Mark A. DeSorbo

LANSING, MI—Being the sole maker of an anthrax vaccine during a war on terrorism has not been the only challenge BioPort Corp. has dealt with recently.

“The first challenge was purchasing a facility that was undergoing significant renovation, and the second challenge was meeting U.S. Food and Drug Administration (FDA) process validation requirements,” says BioPort spokesperson Kim Brennan Root.

On January 31, after settling pre-existing violations of current good manufacturing practices (cGMPs) that date back nearly four years, BioPort received the FDA's final approval to begin distributing its licensed anthrax vaccine from its updated facility.

“Our 220 employees have kept their sense of dedication and focus for three years to get to this day,” says Robert Kramer, BioPort's president. “They've worked around the clock, and they've made countless personal sacrifices to gain this approval because they realize how vital the vaccine is.”

Bernard A. Schwetz, FDA's acting principal deputy commissioner, says the agency worked as quickly as possible to review licensed supplements and resolve such outstanding issues as sterility, safety and efficacy with BioPort for the supplement to be approved.

“Our goal had always been to assure that the anthrax vaccine meets high standards for safety and efficacy,” he adds.

A BioPort spokesperson told CleanRooms in December that approval could take as long as six months, but the FDA managed to complete the approval process in less than two months.

“In this matter, no short cuts were taken,” says FDA spokesman Jason Brodsky. “This was a priority for the agency and many staff members and scientists worked long hours, weekends and even cancelled scheduled leave to continue the work in reviewing BioPort's application for approval.”

BioPort was given tentative approval from the FDA last December, and final approval was contingent upon the FDA inspection of Hollister-Stier Laboratories LLC (Spokane, WA), the company contracted by BioPort to fill finished vials with anthrax vaccine adsorbed (AVA) after BioPort decommissioned its only filling operation.

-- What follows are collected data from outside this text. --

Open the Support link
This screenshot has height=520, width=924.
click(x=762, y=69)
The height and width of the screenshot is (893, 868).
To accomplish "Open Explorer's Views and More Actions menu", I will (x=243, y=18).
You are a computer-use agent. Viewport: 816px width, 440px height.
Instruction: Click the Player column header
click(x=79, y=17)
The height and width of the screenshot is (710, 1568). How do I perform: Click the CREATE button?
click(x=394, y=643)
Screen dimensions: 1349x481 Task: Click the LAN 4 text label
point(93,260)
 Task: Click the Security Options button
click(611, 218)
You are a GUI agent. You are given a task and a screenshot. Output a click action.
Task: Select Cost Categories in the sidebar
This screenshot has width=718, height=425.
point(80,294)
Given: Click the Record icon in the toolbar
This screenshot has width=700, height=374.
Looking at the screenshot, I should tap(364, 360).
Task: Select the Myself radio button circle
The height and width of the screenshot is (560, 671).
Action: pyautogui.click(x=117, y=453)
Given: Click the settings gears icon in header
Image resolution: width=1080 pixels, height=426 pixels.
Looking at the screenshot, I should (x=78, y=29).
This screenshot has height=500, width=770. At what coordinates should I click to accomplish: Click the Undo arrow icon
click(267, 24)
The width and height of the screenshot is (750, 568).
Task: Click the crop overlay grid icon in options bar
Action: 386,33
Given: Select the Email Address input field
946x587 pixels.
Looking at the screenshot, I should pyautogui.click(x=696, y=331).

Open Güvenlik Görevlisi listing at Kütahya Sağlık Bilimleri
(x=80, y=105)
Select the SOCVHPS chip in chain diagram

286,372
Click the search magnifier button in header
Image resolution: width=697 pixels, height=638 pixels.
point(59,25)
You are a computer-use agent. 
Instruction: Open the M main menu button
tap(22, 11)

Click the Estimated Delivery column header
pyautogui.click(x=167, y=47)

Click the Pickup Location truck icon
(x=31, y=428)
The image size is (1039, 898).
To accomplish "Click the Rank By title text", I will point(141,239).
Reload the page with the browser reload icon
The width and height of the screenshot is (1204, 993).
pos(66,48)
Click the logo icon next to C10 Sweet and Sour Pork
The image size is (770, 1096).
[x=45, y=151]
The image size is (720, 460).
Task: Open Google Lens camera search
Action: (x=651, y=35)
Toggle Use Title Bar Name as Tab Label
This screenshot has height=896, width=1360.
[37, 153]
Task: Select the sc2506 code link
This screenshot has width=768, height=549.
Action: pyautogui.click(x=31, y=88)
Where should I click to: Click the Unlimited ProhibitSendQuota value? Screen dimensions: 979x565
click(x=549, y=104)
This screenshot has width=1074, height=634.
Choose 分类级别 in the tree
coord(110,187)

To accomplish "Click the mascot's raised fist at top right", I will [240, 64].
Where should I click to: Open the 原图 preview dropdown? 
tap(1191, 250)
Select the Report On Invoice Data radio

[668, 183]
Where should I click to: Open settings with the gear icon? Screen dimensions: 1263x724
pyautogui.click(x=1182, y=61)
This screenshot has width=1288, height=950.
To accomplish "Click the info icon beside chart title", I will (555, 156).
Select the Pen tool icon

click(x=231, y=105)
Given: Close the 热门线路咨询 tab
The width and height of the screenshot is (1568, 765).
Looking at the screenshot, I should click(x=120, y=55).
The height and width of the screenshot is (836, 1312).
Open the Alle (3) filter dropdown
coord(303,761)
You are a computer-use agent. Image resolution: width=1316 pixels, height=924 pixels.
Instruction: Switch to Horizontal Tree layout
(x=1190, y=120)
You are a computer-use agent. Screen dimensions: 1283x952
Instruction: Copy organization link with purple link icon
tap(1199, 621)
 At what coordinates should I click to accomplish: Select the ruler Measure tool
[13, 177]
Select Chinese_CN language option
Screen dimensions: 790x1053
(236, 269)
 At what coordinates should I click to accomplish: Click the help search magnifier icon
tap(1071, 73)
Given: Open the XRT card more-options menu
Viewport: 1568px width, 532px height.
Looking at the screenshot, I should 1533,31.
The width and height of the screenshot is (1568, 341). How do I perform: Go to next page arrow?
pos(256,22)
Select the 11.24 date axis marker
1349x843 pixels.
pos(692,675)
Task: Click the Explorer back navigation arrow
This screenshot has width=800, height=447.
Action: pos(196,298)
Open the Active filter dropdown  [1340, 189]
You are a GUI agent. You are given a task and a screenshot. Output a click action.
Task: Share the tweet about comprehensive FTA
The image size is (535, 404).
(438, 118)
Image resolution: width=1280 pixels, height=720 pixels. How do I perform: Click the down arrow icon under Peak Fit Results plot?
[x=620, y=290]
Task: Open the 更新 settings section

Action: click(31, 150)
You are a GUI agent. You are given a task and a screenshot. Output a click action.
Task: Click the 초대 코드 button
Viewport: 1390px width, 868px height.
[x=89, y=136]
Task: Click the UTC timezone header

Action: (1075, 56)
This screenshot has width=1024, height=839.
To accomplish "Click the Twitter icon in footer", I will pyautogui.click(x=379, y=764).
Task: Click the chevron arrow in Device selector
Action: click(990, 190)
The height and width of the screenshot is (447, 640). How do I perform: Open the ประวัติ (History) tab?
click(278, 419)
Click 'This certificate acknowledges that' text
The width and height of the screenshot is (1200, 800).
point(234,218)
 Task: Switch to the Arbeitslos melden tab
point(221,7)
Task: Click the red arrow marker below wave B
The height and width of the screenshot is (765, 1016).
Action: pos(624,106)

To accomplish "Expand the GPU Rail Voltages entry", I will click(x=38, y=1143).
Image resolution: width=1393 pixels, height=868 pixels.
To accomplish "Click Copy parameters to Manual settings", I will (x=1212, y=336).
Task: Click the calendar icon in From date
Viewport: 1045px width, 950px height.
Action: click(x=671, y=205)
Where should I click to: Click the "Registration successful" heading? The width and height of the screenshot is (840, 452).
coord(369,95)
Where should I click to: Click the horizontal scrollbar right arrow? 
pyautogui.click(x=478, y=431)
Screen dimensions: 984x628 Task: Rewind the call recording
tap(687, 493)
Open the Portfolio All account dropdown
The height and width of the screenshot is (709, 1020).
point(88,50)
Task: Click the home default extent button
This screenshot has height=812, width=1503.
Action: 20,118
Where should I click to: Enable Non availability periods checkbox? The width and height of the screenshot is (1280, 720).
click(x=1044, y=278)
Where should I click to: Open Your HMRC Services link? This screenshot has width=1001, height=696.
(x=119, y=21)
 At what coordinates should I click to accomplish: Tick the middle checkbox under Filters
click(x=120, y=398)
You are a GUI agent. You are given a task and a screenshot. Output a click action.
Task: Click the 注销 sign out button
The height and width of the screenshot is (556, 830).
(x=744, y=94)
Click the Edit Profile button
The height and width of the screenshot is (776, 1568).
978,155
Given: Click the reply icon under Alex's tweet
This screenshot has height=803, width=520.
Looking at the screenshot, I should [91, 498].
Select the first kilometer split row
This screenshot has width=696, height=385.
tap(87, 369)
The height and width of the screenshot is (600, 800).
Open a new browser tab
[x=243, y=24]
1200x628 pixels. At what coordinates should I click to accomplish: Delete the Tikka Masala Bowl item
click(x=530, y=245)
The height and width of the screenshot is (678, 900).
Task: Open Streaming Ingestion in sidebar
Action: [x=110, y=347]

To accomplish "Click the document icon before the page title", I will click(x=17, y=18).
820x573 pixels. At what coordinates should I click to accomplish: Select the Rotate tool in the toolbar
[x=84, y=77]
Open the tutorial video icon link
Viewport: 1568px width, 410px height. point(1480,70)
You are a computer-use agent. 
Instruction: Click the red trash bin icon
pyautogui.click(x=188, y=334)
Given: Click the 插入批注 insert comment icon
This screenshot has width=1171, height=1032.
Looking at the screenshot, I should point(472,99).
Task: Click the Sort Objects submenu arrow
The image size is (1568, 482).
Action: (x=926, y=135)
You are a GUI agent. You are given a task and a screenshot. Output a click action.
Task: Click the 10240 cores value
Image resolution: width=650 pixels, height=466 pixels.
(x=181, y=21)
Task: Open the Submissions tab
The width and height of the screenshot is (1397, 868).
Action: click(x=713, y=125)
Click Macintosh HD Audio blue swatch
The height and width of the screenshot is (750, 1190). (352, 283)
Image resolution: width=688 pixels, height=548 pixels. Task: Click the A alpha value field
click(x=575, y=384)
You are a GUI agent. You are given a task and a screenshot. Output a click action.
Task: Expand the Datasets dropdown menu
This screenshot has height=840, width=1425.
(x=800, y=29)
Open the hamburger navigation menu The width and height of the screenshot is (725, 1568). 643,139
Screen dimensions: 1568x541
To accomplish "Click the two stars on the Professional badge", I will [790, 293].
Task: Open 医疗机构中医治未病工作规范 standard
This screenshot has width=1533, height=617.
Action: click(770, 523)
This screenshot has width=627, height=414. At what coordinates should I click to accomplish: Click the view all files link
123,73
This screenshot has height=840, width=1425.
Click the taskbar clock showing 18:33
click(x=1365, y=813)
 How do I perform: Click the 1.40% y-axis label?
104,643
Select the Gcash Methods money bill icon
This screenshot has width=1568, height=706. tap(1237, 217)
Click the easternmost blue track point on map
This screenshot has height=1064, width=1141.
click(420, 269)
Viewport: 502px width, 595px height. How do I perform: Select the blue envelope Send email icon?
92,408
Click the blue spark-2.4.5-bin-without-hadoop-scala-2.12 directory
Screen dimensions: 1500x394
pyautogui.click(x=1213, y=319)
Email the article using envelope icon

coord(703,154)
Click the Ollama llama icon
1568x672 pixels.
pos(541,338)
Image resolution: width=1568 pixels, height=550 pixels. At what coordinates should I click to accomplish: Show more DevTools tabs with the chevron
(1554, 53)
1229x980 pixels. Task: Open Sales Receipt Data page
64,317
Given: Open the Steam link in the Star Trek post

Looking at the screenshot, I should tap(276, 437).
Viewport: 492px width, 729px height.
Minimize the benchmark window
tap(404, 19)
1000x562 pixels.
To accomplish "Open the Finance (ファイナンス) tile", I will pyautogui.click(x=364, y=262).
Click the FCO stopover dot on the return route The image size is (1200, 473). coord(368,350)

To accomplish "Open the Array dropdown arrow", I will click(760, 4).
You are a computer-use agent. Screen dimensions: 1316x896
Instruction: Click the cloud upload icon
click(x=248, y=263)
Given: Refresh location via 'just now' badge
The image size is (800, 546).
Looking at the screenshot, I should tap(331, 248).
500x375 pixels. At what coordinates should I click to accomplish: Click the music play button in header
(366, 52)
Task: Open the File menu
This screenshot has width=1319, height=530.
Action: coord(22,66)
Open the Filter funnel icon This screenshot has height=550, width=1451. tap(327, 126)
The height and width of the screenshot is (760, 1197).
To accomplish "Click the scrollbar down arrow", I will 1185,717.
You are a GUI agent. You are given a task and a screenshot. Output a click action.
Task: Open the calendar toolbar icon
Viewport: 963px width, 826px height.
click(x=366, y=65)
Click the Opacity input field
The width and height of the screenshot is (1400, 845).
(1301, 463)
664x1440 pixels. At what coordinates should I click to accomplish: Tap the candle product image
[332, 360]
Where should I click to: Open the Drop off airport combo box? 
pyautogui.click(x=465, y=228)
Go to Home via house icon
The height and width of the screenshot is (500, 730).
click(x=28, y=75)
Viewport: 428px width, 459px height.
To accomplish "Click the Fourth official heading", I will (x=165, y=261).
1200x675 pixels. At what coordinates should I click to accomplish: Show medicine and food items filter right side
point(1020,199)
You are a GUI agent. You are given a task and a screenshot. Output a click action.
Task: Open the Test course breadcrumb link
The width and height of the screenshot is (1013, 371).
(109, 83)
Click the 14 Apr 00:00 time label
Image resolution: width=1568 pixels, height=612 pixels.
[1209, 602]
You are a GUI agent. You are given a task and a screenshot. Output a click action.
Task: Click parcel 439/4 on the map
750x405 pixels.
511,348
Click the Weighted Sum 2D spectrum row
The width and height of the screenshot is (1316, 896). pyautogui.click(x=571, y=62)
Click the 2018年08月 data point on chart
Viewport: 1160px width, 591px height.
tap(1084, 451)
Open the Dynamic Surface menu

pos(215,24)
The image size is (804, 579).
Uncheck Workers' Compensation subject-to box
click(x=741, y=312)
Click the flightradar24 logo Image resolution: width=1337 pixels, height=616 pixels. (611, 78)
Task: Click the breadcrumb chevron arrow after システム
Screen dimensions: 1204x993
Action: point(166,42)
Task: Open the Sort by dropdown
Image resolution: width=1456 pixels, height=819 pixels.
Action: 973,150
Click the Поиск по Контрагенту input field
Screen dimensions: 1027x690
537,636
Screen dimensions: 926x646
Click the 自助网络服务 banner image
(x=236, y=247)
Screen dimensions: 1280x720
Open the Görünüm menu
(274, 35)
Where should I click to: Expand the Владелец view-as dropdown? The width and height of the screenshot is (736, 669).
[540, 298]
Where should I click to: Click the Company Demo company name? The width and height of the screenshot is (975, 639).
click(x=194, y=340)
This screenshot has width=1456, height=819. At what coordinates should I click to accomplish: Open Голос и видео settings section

“This is now a very high-profile product at a time when anthrax issues are more on the front burner. Now, very clearly, prevention of bio-terrorism is still on the forefront,” Brennan Root says. “We are very pleased with the timely manner the FDA conducted its inspections, and we are glad to have a very sound working relationship with the FDA.”

The sterility, safety and efficacy of anthrax vaccines manufactured at the facility have been an issue with the FDA long before BioPort's mid-1998 acquisition of the Michigan Biologics Products Institute (MBPI), which was then owned by the Michigan Department of Public Health, according to Congressional testimony.

In October 2000, Mark A. Elengold, deputy director of operations for the FDA's Center for Biologics Evaluation and Research (CBER), told the Congressional Committee on Government Reform that the agency had inspected the facility on numerous occasions during the last 10 years, “identifying a number of deficiencies requiring correction.”

“In particular, the FDA conducted a surveillance inspection of MBPI in November 1996,” Elegold says. “During that inspection, FDA investigators documented numerous significant deviations from the Food, Drug and Cosmetic (FD&C) Act, FDA's regulations and current good manufacturing practices.”

In 1997, the FDA issued a “notice of intent to revoke” letter, which meant MBPI had to comply with FDA standards or risk having remaining vaccine seized and the facility shut down.

Although MBPI responded with a strategic plan to comply, many issues still had not been resolved when the agency returned to the facility in February 1998. MBPI was then forced to quarantine 11 lots of the anthrax vaccine that were believed to have been contaminated with particle matter and could pose problems with the vaccine safety and efficacy.

By mid-1998, however, BioPort had purchased the facility, agreeing to complete the strategic plan that MBPI started.

“Since BioPort is the only licensed manufacturer of the anthrax vaccine, today's approval is especially important,” Health and Human Service Secretary Tommy G. Thompson said in a January 31 statement. “Although the Centers for Disease Control (CDC) does not recommend vaccination for the general public, this product is a critical component in our arsenal against bio-terrorism.”

According to The Associated Press, Americans will probably have to depend on the current anthrax vaccines if there's another biological attack because second-generation injections are being formulated, but are not ready.

Daniel Lucey, director of the Infectious Disease Service at the Washington, D.C Hospital Center, told reporters at a recent anthrax vaccine forum that there is only one batch that is ready to go and that is the one the FDA approved in the 1970s.

“This is the only vaccine that we will have if there is another anthrax attack,” Lucey says. “Yes, it's a licensed vaccine, but it was licensed to be given before exposure to anthrax. It wasn't approved for post-anthrax exposure and that's why it needs to be done under very close monitoring.